I had a particularly physically active day today and, as is fairly typical for me when I’m physically active, my hunger signals were muffled. They don’t go away exactly, but they become majorly delayed and aren’t as strong as they should be (until I actually start eating, at which point they becoming insanely strong). I ran by the store after my volunteer gig and the thought hit me that I could totally just skimp on or skip dinner altogether, go to bed early, and call it a done deal. The thought, It’d just be so easy actually flitted through my brain because apparently physical activity also gives me amnesia.
As of today, it’s been exactly fifty-one weeks since I entered an intensive outpatient (IOP) eating disorder treatment program. I graduated about ten weeks later and haven’t looked back. Well. I have. Obviously. But I’ve managed, through work, therapy, and keeping myself honest, to not dip back into old behaviors. I haven’t purposefully skipped or delayed meals, I haven’t counted calories, I haven’t been running at all.

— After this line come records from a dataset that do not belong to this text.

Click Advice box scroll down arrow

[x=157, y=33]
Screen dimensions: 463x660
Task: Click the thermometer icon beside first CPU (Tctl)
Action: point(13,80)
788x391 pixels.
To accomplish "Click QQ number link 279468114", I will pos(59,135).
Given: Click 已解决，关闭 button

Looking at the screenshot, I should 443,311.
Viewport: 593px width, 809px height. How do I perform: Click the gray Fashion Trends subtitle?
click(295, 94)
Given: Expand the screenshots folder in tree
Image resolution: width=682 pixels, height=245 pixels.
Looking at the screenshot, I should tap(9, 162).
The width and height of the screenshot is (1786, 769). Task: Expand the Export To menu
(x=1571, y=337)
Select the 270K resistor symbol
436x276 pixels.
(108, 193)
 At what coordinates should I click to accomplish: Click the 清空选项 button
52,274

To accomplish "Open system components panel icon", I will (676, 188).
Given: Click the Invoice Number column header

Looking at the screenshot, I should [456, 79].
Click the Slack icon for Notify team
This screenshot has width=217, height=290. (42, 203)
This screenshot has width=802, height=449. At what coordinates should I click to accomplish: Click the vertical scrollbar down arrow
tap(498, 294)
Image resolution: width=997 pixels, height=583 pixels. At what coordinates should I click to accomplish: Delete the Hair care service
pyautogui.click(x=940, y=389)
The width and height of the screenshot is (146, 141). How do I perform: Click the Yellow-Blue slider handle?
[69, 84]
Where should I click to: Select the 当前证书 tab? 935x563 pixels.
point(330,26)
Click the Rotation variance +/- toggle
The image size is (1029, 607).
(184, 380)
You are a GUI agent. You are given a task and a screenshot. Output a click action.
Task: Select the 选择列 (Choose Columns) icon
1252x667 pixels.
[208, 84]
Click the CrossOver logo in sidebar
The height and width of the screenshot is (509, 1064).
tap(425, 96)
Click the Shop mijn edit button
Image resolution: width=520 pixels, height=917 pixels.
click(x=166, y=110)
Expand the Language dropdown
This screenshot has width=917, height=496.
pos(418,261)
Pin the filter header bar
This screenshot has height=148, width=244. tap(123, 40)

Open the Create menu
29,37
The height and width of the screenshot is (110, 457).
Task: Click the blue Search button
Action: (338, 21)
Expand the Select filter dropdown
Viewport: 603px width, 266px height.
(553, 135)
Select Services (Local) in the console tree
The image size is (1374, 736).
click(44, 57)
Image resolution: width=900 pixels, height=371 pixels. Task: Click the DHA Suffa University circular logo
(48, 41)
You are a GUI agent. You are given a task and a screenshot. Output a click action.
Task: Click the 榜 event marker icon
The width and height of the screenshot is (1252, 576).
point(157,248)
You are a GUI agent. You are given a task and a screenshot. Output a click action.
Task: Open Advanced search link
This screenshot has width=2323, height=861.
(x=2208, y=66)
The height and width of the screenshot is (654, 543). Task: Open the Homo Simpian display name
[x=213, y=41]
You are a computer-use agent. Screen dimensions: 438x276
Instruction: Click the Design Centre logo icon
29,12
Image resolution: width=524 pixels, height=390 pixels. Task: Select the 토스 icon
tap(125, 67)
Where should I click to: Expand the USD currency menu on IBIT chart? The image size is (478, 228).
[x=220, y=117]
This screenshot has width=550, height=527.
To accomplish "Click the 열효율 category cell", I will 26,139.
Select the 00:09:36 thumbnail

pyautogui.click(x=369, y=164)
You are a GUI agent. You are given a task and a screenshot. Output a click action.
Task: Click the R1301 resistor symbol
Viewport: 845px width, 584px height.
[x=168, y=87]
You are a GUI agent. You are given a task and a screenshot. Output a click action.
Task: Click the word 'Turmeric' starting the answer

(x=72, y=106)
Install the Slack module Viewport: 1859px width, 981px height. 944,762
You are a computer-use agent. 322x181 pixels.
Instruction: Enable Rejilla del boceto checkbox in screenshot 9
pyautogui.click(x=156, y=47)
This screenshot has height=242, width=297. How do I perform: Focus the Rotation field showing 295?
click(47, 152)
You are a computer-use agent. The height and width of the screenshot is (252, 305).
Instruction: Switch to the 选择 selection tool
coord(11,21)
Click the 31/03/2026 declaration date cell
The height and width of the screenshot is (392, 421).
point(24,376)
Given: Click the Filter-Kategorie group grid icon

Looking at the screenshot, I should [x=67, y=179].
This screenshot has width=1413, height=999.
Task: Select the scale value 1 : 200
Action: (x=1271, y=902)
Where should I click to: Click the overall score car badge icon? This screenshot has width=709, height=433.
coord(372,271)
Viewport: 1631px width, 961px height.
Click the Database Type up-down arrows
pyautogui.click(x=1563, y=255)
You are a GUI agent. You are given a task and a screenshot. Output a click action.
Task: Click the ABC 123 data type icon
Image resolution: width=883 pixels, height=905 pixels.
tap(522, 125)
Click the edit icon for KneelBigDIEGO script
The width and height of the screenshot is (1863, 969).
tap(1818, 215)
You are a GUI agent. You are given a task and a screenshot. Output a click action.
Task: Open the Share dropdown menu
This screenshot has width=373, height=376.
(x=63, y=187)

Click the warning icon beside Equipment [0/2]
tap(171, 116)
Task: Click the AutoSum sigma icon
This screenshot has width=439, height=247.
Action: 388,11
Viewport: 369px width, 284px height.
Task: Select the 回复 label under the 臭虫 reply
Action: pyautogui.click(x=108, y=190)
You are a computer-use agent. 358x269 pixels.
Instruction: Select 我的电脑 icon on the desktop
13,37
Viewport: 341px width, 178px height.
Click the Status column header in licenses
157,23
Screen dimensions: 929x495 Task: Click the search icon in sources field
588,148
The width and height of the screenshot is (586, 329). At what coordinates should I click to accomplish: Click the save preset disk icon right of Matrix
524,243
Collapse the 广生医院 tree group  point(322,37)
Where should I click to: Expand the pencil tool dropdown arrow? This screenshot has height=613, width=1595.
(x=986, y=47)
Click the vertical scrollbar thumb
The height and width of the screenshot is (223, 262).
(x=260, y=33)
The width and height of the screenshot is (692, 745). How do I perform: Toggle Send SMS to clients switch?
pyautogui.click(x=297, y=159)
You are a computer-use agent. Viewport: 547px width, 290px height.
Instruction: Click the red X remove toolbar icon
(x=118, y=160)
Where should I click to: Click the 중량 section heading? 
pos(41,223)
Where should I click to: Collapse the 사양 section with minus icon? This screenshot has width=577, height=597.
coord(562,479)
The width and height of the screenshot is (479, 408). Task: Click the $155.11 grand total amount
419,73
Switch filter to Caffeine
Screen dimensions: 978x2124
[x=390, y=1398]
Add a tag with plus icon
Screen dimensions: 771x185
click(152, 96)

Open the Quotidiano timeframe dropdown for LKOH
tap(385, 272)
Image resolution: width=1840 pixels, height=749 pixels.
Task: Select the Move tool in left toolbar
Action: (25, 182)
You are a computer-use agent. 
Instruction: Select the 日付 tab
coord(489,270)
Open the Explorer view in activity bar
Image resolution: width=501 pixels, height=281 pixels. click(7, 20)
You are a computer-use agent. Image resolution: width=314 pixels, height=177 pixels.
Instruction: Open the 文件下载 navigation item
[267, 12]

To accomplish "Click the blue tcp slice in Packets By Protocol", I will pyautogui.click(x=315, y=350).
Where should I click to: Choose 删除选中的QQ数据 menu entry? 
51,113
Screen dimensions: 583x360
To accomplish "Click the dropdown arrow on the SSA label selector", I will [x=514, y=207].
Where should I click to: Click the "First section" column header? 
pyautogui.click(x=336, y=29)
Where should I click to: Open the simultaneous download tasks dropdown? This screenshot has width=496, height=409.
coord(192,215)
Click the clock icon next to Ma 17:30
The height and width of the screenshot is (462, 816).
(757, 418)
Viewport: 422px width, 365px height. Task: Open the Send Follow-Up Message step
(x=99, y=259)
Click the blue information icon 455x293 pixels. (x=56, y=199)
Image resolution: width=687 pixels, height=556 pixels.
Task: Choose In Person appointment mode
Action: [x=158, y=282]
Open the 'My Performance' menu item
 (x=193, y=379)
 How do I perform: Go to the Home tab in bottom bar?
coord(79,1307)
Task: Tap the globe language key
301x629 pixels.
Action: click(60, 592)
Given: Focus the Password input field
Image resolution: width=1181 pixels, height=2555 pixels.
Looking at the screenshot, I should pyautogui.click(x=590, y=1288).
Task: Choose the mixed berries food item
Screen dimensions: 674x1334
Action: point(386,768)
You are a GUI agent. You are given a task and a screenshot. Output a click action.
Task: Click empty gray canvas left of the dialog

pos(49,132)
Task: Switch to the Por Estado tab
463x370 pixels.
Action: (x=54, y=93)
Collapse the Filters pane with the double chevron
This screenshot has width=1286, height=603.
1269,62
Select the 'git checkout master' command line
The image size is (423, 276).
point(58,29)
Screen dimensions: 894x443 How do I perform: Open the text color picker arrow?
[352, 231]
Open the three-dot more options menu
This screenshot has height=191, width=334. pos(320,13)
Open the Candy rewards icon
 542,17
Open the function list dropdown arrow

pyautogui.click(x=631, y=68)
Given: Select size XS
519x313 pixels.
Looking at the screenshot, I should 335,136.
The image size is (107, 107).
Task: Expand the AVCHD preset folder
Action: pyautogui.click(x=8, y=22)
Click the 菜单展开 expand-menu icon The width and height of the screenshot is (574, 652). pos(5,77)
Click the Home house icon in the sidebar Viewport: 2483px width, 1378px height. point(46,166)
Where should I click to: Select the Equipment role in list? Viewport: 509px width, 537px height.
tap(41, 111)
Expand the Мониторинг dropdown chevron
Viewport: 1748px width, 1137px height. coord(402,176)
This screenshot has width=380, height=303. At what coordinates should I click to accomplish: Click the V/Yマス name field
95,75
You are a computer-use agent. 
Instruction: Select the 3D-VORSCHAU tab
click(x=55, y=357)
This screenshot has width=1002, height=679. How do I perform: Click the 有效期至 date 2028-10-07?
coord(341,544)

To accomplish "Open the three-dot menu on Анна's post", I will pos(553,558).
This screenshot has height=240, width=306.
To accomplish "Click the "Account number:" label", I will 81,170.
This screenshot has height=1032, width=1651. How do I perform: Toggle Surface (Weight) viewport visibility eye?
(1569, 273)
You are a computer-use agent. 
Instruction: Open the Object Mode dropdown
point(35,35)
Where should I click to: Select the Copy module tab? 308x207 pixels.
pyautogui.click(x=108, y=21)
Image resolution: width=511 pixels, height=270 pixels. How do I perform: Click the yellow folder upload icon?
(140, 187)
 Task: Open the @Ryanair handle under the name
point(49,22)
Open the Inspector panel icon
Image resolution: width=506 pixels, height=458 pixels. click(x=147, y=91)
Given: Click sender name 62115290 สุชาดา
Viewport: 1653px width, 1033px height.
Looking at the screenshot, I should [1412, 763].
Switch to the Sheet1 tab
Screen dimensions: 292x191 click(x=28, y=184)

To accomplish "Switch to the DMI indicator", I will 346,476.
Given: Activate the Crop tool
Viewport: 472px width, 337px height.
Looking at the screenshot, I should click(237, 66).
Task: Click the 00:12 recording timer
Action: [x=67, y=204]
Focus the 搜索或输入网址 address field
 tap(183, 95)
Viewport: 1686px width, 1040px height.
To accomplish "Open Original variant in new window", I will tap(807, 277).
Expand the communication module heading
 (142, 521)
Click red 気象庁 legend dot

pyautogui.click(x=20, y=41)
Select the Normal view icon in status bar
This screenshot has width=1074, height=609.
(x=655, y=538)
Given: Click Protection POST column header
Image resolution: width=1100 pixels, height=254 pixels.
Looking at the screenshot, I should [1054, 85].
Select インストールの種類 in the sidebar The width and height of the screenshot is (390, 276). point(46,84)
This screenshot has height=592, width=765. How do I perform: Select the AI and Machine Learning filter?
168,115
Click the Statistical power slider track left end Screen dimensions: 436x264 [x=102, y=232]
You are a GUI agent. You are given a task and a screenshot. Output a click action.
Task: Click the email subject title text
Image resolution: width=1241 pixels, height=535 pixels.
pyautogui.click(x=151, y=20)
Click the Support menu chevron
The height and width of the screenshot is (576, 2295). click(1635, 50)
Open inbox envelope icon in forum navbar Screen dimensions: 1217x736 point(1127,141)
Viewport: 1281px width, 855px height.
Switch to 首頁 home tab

However. The thoughts are still there. Not all the time, and they sometimes take slightly different forms (I will sometimes fall into a rabbit hole of second guessing myself. “Did I hike for that long because I wanted to or because of calories or something?”), but they still crop up, which is why I’m writing this in the first place.
I remember the first time I really thought about the difference between getting better and getting well. I read about it in a book: the main character spoke about being in the hospital for some chronic condition and how people shifted from saying, “Get well soon!” to “Feel better!” There’s quite a bit of nuance there, and I think it’s important to recognize.
I’ve thought a lot over the past year about the recovery vs. remission camps in the eating disorder community. There are those who say sufferers can completely recover and never deal with an ED again — they can get well. Others say that sufferers can be without symptoms for massive lengths of time (or potentially forever), but that, much like many substance abusers, the tendency to turn to ED behaviors is still there — so, they get better, but still have to remain somewhat vigilant. I’ve sat in both camps over the past year, and now, I have no idea where I fall.
I do know one thing, though: I’m personally doing pretty well. But I still have thoughts. There’s not a part of me that thinks back to this time last year with longing or nostalgia. But, there’s apparently a part of me that momentarily remembered restricting food as being “easy”, at least this evening. There’s a part of me that still has issues with the shape and size of my body or with balancing exercise. It’s all there; I’ve just learned a lot of tools to deal with those issues.
I think this is really important to recognize. Over the years, I’ve often seen recovery painted as a pretty stark Before and After. There’s so much more to it than that, though. It’s rare that recovery is presented in such a way that leaves room for those thoughts, those wonderings, those feelings. (In fact, a couple of years ago, when I first felt urges to restrict after eating intuitively for awhile, I completely freaked out because I assumed such urges meant that I was relapsing.)
I’m not sure where I stand on the whole recovery/remission debate any more, but I do know this: I’m doing really well, but I still don’t love my body. I’m doing really well, but I still have urges to go run when I need to deal with something hard. I’m doing really well, but I apparently still have thoughts about skipping dinner. I don’t really know what conclusions can be drawn about that — it’s not even been a year for me after all. But I do think it’s important to recognize that the recovery process can certainly involve thoughts and urges. It’s not just an After photo.
I ate dinner, in case you were wondering. It ended up being more of a fiasco than anticipated due to some spoiled food (oh, how quickly I would have used that excuse to just skip altogether last year), but I definitely ate dinner. So, even though the old thought was there, clearly something’s different. I think just knowing that is okay for now.